Too many of my friends here on GR and elsewhere have not yet read this, but are planning to, so I won't do much of a review - at least not yet.
But I have to say, the writing in this is even better than in Wolf Hall. Mantel's metaphors and similes are beyond apt, cutting and character-revealing and entirely original; when she is lyrical, her prose positively takes flight although she has a steady, controlled hand on it; her dialogue is electric. Her plotting, her pace, her tone -- every single aspect of this is impeccable.
I won't quote anything, because you have to read it and have the thing unfurl before you page by page.
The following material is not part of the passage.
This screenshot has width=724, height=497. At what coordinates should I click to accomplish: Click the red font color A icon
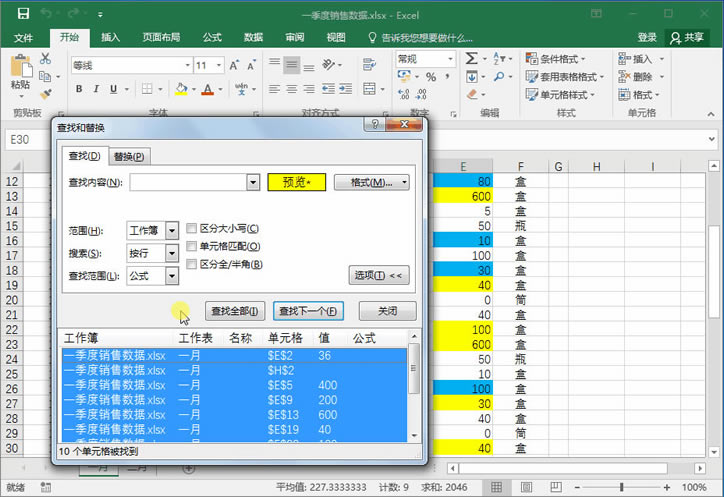(x=208, y=89)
So dark - so dark, and cynical, and sad. Here is Cromwell, whom we all admired in Wolf Hall,
carrying out his duty to King Henry, and working his own agenda. In Wolf Hall,
Mantel shows us a man with a vision, admirable audacity, and an even-tempered fairness whose opportunism was used in the service of higher goals. Here, she strips off our rose-coloured glasses and shows Cromwell as the amoral, vengeful and cruel politician he is. Also, as he is painfully self-aware, a doomed one.
And here is King Henry, as capriciously murderous as it's possible to be. And here is the enigmatic cipher Anne Boleyn -- I don't think it's too far a stretch to infer that Mantel means to set her up as a feminist icon.
Well, that's enough - too much. Just read it and find out.